The Senate bills include language to inventory spectrum usage with the potential to auction sections of it in order to pay for a nationwide Public Safety Network. However, H.R. 607 specifically calls for the auctioning of the 450- to 470MHz spectrum, which includes frequencies used to transmit residential and commercial alarm signals to central stations.
"The 450 to 470 MHz spectrum would no longer be valid for us," Lou Fiore, chairman of the Alarm Industry Communications Committee (AICC), tells SSI. "The interference would be incredible."
Last year, the FCC released its National Broadband Plan in which the agency pledged to identify 500MHz of additional broadband spectrum within the next 10 years. Of that, an initial 300MHz is to be identified and made available before year five of the plan.

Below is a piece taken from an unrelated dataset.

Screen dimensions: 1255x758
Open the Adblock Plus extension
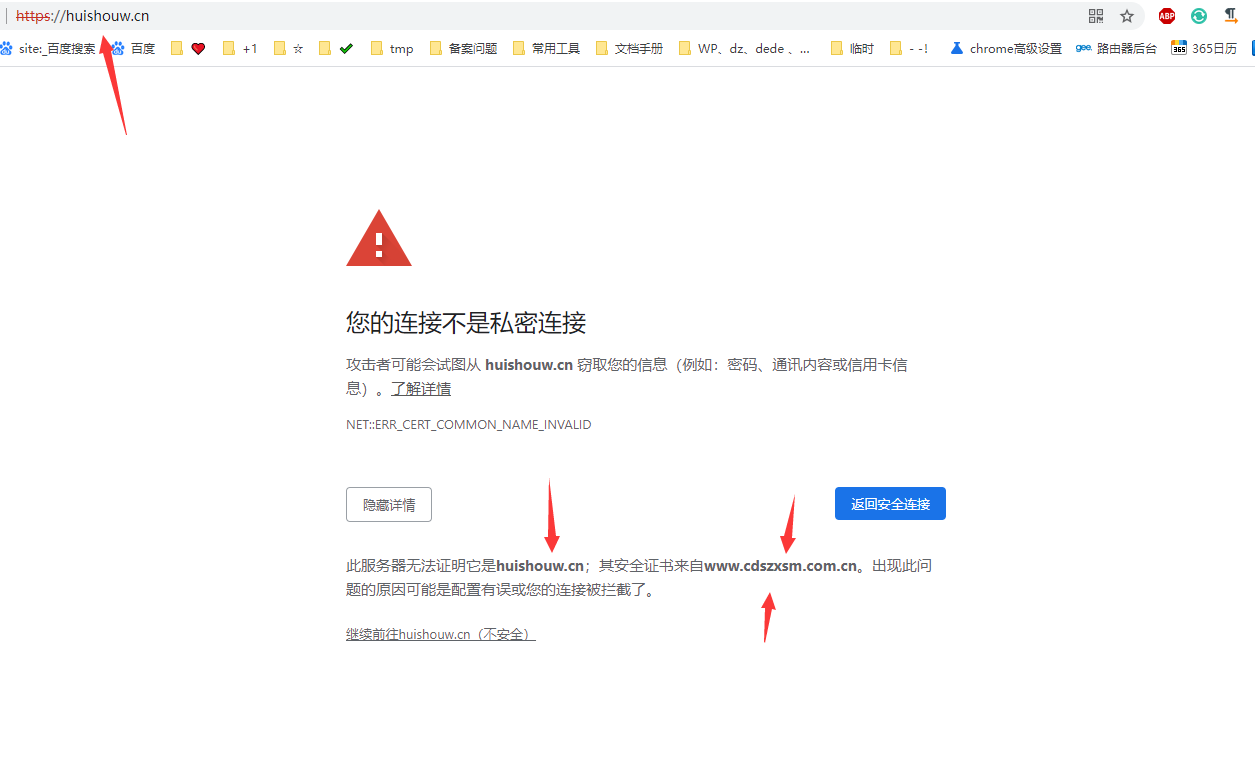coord(1166,15)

The remaining balance is to be made available by the end of the 10-year period.
"They are looking under every rock to find frequencies. There is an insatiable demand for this stuff, and they feel if they don't get it is going to hold back the economy," Fiore says.
The Central Station Alarm Association (CSAA) coordinates frequencies between 460- and 466MHz; monitoring centers must be UL-, FM- or Intertek-certified to operate in this range of the spectrum. AES-IntelliNet, a provider of patented wireless mesh technology, is the primary user of the 460- and 466MHz range, Fiore says. Legacy equipment, such as SAFECOM radio infrastructure, has used the same range for many years. Still more communications equipment operates across the 450- to 470MHz band.